**EXERCISE:** Exact repetition is required: output every record in full.

(Collected data entries)
───

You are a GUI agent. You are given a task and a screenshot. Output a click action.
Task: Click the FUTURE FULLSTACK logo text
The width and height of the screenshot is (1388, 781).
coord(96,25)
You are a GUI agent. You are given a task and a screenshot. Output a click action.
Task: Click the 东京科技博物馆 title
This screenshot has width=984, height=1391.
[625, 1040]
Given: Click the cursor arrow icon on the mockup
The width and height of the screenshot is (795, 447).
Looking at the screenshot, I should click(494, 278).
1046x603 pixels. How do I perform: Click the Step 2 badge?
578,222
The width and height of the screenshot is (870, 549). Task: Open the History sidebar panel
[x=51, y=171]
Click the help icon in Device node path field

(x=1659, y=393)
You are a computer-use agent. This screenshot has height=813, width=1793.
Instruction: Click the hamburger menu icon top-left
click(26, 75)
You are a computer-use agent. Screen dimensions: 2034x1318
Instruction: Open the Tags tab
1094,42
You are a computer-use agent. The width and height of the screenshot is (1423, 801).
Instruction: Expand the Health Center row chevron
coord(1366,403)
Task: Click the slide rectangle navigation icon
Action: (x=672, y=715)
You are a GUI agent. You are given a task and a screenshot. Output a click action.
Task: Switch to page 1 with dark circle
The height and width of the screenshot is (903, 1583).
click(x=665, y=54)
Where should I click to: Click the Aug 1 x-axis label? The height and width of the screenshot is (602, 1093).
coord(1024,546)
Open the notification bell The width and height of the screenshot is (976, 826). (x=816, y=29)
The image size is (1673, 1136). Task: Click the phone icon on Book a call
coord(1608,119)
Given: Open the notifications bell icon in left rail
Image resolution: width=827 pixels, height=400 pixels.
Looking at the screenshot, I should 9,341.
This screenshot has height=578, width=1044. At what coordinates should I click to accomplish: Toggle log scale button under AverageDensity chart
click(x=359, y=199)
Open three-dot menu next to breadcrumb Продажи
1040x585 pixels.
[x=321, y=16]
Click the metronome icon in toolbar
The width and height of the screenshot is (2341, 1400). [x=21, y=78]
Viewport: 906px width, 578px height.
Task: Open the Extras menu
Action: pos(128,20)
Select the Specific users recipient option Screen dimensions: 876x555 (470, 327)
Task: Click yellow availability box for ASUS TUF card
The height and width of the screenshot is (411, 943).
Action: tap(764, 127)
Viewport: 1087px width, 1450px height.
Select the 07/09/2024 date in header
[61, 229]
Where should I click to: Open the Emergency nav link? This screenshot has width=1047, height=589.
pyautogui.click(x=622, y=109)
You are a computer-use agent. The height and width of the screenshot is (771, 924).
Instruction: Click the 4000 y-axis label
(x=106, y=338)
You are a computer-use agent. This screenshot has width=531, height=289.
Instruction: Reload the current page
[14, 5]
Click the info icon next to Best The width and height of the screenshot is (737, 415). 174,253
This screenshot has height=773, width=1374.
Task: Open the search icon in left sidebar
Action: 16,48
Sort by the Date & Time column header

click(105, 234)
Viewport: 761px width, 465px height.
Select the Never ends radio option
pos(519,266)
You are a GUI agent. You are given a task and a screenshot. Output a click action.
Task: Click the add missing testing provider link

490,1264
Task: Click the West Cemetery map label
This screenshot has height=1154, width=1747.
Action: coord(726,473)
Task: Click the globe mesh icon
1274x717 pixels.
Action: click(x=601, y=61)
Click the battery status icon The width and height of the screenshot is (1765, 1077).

───

**ANSWER TO THIS TASK:**
You are a GUI agent. You are given a task and a screenshot. Output a click action.
Task: Click the FUTURE FULLSTACK logo text
The width and height of the screenshot is (1388, 781).
coord(96,25)
You are a GUI agent. You are given a task and a screenshot. Output a click action.
Task: Click the 东京科技博物馆 title
This screenshot has width=984, height=1391.
[625, 1040]
Given: Click the cursor arrow icon on the mockup
The width and height of the screenshot is (795, 447).
Looking at the screenshot, I should click(494, 278).
1046x603 pixels. How do I perform: Click the Step 2 badge?
578,222
The width and height of the screenshot is (870, 549). Task: Open the History sidebar panel
[x=51, y=171]
Click the help icon in Device node path field

(x=1659, y=393)
You are a computer-use agent. This screenshot has height=813, width=1793.
Instruction: Click the hamburger menu icon top-left
click(26, 75)
You are a computer-use agent. Screen dimensions: 2034x1318
Instruction: Open the Tags tab
1094,42
You are a computer-use agent. The width and height of the screenshot is (1423, 801).
Instruction: Expand the Health Center row chevron
coord(1366,403)
Task: Click the slide rectangle navigation icon
Action: (x=672, y=715)
You are a GUI agent. You are given a task and a screenshot. Output a click action.
Task: Switch to page 1 with dark circle
The height and width of the screenshot is (903, 1583).
click(x=665, y=54)
Where should I click to: Click the Aug 1 x-axis label? The height and width of the screenshot is (602, 1093).
coord(1024,546)
Open the notification bell The width and height of the screenshot is (976, 826). (x=816, y=29)
The image size is (1673, 1136). Task: Click the phone icon on Book a call
coord(1608,119)
Given: Open the notifications bell icon in left rail
Image resolution: width=827 pixels, height=400 pixels.
Looking at the screenshot, I should 9,341.
This screenshot has height=578, width=1044. At what coordinates should I click to accomplish: Toggle log scale button under AverageDensity chart
click(x=359, y=199)
Open three-dot menu next to breadcrumb Продажи
1040x585 pixels.
[x=321, y=16]
Click the metronome icon in toolbar
The width and height of the screenshot is (2341, 1400). [x=21, y=78]
Viewport: 906px width, 578px height.
Task: Open the Extras menu
Action: pos(128,20)
Select the Specific users recipient option Screen dimensions: 876x555 (470, 327)
Task: Click yellow availability box for ASUS TUF card
The height and width of the screenshot is (411, 943).
Action: tap(764, 127)
Viewport: 1087px width, 1450px height.
Select the 07/09/2024 date in header
[61, 229]
Where should I click to: Open the Emergency nav link? This screenshot has width=1047, height=589.
pyautogui.click(x=622, y=109)
You are a computer-use agent. The height and width of the screenshot is (771, 924).
Instruction: Click the 4000 y-axis label
(x=106, y=338)
You are a computer-use agent. This screenshot has width=531, height=289.
Instruction: Reload the current page
[14, 5]
Click the info icon next to Best The width and height of the screenshot is (737, 415). 174,253
This screenshot has height=773, width=1374.
Task: Open the search icon in left sidebar
Action: 16,48
Sort by the Date & Time column header

click(105, 234)
Viewport: 761px width, 465px height.
Select the Never ends radio option
pos(519,266)
You are a GUI agent. You are given a task and a screenshot. Output a click action.
Task: Click the add missing testing provider link

490,1264
Task: Click the West Cemetery map label
This screenshot has height=1154, width=1747.
Action: coord(726,473)
Task: Click the globe mesh icon
1274x717 pixels.
Action: click(x=601, y=61)
Click the battery status icon The width and height of the screenshot is (1765, 1077).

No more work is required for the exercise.